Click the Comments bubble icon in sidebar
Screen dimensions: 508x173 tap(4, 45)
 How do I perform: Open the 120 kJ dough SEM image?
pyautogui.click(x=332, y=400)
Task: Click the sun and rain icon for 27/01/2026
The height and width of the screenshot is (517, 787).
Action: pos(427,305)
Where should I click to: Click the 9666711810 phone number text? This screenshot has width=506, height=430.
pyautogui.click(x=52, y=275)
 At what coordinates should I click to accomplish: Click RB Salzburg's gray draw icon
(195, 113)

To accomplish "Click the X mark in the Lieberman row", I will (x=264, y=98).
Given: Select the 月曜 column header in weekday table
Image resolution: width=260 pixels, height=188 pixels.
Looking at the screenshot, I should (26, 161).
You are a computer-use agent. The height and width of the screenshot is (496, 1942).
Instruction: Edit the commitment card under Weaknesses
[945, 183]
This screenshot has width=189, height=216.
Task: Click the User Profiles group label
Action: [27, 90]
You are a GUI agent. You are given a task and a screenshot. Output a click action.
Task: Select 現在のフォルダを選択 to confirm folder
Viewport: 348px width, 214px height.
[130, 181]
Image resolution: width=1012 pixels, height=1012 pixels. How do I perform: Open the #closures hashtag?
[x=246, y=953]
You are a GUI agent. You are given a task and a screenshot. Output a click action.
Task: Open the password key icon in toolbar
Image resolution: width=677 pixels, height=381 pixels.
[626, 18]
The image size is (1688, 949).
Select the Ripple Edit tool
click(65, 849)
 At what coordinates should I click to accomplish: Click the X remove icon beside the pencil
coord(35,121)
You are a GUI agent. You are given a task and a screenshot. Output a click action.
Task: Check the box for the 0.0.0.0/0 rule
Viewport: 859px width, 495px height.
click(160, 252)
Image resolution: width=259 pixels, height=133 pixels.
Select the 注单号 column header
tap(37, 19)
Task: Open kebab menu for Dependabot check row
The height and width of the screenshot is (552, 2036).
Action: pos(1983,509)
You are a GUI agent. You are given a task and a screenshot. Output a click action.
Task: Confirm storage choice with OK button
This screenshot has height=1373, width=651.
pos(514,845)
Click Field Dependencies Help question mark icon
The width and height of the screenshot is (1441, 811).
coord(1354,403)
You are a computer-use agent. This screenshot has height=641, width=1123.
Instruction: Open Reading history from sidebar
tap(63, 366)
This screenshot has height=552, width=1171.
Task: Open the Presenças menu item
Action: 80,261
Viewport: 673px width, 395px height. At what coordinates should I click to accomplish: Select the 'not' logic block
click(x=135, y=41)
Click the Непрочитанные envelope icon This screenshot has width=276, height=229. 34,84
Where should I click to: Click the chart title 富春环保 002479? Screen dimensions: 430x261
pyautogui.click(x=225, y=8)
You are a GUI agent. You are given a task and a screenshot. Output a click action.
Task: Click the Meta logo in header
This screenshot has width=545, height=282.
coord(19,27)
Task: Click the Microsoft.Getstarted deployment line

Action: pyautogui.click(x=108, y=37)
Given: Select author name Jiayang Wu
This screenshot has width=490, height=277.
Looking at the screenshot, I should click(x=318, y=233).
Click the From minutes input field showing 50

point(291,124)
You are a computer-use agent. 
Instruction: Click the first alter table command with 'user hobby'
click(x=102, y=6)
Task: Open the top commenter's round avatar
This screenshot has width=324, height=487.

════════════════

▶ _Task requirements_
Reproduce every one of the items above word for word, line by line, without changing anything.

▶ _Answer to this exercise_
Click the Comments bubble icon in sidebar
Screen dimensions: 508x173 tap(4, 45)
 How do I perform: Open the 120 kJ dough SEM image?
pyautogui.click(x=332, y=400)
Task: Click the sun and rain icon for 27/01/2026
The height and width of the screenshot is (517, 787).
Action: pos(427,305)
Where should I click to: Click the 9666711810 phone number text? This screenshot has width=506, height=430.
pyautogui.click(x=52, y=275)
 At what coordinates should I click to accomplish: Click RB Salzburg's gray draw icon
(195, 113)

To accomplish "Click the X mark in the Lieberman row", I will (x=264, y=98).
Given: Select the 月曜 column header in weekday table
Image resolution: width=260 pixels, height=188 pixels.
Looking at the screenshot, I should (26, 161).
You are a computer-use agent. The height and width of the screenshot is (496, 1942).
Instruction: Edit the commitment card under Weaknesses
[945, 183]
This screenshot has width=189, height=216.
Task: Click the User Profiles group label
Action: [27, 90]
You are a GUI agent. You are given a task and a screenshot. Output a click action.
Task: Select 現在のフォルダを選択 to confirm folder
Viewport: 348px width, 214px height.
[130, 181]
Image resolution: width=1012 pixels, height=1012 pixels. How do I perform: Open the #closures hashtag?
[x=246, y=953]
You are a GUI agent. You are given a task and a screenshot. Output a click action.
Task: Open the password key icon in toolbar
Image resolution: width=677 pixels, height=381 pixels.
[626, 18]
The image size is (1688, 949).
Select the Ripple Edit tool
click(65, 849)
 At what coordinates should I click to accomplish: Click the X remove icon beside the pencil
coord(35,121)
You are a GUI agent. You are given a task and a screenshot. Output a click action.
Task: Check the box for the 0.0.0.0/0 rule
Viewport: 859px width, 495px height.
click(160, 252)
Image resolution: width=259 pixels, height=133 pixels.
Select the 注单号 column header
tap(37, 19)
Task: Open kebab menu for Dependabot check row
The height and width of the screenshot is (552, 2036).
Action: pos(1983,509)
You are a GUI agent. You are given a task and a screenshot. Output a click action.
Task: Confirm storage choice with OK button
This screenshot has height=1373, width=651.
pos(514,845)
Click Field Dependencies Help question mark icon
The width and height of the screenshot is (1441, 811).
coord(1354,403)
You are a computer-use agent. This screenshot has height=641, width=1123.
Instruction: Open Reading history from sidebar
tap(63, 366)
This screenshot has height=552, width=1171.
Task: Open the Presenças menu item
Action: 80,261
Viewport: 673px width, 395px height. At what coordinates should I click to accomplish: Select the 'not' logic block
click(x=135, y=41)
Click the Непрочитанные envelope icon This screenshot has width=276, height=229. 34,84
Where should I click to: Click the chart title 富春环保 002479? Screen dimensions: 430x261
pyautogui.click(x=225, y=8)
You are a GUI agent. You are given a task and a screenshot. Output a click action.
Task: Click the Meta logo in header
This screenshot has width=545, height=282.
coord(19,27)
Task: Click the Microsoft.Getstarted deployment line

Action: pyautogui.click(x=108, y=37)
Given: Select author name Jiayang Wu
This screenshot has width=490, height=277.
Looking at the screenshot, I should click(x=318, y=233).
Click the From minutes input field showing 50

point(291,124)
You are a computer-use agent. 
Instruction: Click the first alter table command with 'user hobby'
click(x=102, y=6)
Task: Open the top commenter's round avatar
This screenshot has width=324, height=487.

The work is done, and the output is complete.